Themes found in qualitative interviews regarding contraceptive use and decision-making were similar to those found in studies focused on those without disabilities. The barriers and enablers reported by interviewees are reflective of barriers and enablers reported in other studies on reproductive health care among people with disabilities. The present study expanded upon previous studies that have used the NSFG by including an additional cycle of data and examining disability subgroups, while the qualitative interviews of those with disabilities expanded upon the differences in contraception found in the NSFG data.
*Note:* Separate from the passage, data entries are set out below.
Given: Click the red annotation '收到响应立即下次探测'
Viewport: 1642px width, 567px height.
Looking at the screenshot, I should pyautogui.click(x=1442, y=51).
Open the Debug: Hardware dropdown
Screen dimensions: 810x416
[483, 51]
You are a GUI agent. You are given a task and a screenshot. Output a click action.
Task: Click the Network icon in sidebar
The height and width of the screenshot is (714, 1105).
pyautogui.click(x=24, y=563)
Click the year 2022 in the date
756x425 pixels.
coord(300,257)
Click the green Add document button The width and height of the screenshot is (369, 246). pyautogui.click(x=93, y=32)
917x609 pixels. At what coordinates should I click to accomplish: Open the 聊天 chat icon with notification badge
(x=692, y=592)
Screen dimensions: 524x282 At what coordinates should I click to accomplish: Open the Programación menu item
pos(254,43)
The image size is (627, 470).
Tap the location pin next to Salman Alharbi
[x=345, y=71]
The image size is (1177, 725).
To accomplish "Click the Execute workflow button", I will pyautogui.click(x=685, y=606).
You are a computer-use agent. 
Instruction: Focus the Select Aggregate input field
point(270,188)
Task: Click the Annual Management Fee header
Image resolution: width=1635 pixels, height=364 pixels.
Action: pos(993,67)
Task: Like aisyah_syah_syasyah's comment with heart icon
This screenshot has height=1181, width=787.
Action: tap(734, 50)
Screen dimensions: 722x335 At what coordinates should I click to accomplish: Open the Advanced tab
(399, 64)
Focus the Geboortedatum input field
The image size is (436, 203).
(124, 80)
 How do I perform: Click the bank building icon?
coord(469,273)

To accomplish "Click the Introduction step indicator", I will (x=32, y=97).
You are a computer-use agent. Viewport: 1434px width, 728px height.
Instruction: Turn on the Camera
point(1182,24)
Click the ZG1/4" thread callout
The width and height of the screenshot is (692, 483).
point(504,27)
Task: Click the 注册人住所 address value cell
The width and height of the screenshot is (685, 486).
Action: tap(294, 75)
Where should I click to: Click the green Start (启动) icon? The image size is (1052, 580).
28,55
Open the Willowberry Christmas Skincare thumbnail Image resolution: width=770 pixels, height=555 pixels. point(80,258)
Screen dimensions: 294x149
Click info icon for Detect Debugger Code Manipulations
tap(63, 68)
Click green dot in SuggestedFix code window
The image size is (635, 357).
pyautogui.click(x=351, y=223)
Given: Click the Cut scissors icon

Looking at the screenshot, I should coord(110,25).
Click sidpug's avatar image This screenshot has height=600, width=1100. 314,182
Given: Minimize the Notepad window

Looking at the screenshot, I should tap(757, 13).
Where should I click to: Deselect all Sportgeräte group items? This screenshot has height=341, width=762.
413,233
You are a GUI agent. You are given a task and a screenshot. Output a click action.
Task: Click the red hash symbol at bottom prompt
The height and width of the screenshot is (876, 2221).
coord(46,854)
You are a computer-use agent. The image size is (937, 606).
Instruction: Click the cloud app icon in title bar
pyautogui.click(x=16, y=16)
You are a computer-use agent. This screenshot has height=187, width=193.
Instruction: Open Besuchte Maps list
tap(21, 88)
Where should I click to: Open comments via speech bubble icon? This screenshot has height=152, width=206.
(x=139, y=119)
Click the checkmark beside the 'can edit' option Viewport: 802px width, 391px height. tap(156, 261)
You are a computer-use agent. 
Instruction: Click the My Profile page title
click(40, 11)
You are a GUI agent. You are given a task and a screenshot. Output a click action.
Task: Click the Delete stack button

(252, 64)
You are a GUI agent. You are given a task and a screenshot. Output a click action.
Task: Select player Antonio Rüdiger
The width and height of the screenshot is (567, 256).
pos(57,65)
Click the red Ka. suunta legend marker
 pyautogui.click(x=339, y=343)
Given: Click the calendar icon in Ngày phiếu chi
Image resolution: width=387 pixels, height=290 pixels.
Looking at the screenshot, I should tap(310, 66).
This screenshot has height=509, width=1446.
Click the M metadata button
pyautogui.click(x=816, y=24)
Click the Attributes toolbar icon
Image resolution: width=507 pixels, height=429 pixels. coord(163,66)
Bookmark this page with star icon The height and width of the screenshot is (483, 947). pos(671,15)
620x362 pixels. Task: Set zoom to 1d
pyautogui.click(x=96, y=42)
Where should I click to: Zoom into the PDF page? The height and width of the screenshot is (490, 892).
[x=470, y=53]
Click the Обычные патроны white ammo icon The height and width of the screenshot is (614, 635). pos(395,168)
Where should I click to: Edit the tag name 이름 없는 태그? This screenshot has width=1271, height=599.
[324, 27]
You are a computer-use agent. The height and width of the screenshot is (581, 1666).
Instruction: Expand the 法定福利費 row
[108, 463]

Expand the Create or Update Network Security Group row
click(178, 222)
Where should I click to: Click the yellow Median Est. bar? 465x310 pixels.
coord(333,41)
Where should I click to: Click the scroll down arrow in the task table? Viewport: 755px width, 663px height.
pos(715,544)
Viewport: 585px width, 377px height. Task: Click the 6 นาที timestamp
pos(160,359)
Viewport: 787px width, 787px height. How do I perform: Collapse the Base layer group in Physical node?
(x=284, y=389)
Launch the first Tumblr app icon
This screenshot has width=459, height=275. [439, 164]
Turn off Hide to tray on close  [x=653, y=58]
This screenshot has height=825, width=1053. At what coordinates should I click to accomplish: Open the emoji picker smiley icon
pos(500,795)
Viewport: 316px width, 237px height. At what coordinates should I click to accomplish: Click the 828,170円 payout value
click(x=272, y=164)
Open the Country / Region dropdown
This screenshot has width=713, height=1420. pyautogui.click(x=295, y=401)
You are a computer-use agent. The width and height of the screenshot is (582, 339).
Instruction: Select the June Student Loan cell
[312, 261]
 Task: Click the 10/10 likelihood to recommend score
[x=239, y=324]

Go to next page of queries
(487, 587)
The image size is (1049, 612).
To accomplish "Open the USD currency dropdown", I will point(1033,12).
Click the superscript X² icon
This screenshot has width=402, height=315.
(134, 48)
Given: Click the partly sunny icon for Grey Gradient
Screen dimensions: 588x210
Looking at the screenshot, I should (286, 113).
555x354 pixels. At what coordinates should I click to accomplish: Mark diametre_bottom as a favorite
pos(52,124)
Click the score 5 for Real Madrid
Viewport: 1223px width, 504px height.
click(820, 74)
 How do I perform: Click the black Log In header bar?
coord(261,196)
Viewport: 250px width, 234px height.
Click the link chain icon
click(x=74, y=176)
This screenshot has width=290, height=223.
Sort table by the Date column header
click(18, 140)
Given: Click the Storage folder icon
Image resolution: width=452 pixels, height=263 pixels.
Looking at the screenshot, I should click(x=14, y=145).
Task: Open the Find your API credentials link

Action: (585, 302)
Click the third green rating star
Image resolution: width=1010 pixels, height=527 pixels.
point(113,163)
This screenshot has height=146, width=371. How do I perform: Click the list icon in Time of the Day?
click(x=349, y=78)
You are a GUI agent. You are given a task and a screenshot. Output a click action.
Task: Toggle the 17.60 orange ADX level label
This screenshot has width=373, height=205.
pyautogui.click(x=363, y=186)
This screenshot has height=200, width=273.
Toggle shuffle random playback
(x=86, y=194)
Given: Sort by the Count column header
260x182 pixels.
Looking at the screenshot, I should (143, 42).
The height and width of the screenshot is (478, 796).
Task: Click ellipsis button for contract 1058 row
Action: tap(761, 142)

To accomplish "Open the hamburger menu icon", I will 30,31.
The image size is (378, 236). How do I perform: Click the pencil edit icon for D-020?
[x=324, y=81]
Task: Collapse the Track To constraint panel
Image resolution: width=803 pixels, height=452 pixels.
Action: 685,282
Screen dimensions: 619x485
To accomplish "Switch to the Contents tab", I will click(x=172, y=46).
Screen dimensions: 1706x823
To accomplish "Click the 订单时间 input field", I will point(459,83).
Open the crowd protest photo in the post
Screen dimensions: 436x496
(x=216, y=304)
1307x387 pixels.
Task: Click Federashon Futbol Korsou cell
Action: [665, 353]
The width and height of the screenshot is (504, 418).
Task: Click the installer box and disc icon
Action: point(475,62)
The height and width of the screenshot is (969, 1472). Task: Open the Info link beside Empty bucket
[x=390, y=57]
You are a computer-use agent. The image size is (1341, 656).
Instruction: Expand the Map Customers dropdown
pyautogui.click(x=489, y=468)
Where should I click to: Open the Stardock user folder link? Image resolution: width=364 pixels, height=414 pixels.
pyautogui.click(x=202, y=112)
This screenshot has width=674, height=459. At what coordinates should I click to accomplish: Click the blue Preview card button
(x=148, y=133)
Additional research should explore in more depth how medical conditions may impact the desire to seek sterilization. Future studies should include those with more severe disabilities or in non-community settings to see if contraception use and sterilization differ among these groups, and should also include those with intellectual or developmental disabilities. Furthermore, given the historical context of forced sterilization, additional studies should investigate the practices of medical providers doing sterilizing procedures to get a better understanding of how a patient’s disability or medical condition may impact their decision to provide this medical care. Finding the balance between practices that promote autonomy and reduce coercion among patients with disabilities could lead to the development of decision tools or practice recommendations. The thematic findings from the qualitative interviews also highlighted the need for better medical education about disability; the impact of medical conditions on contraceptive safety and use; a need for more clinical data on safety of methods (beyond CDC’s chart of U.S. Medical Eligibility Criteria for Contraceptive Use) for those with disabilities to be able to inform medical guidelines; better resources for patients with disabilities; and, the creation of more accessible offices and spaces.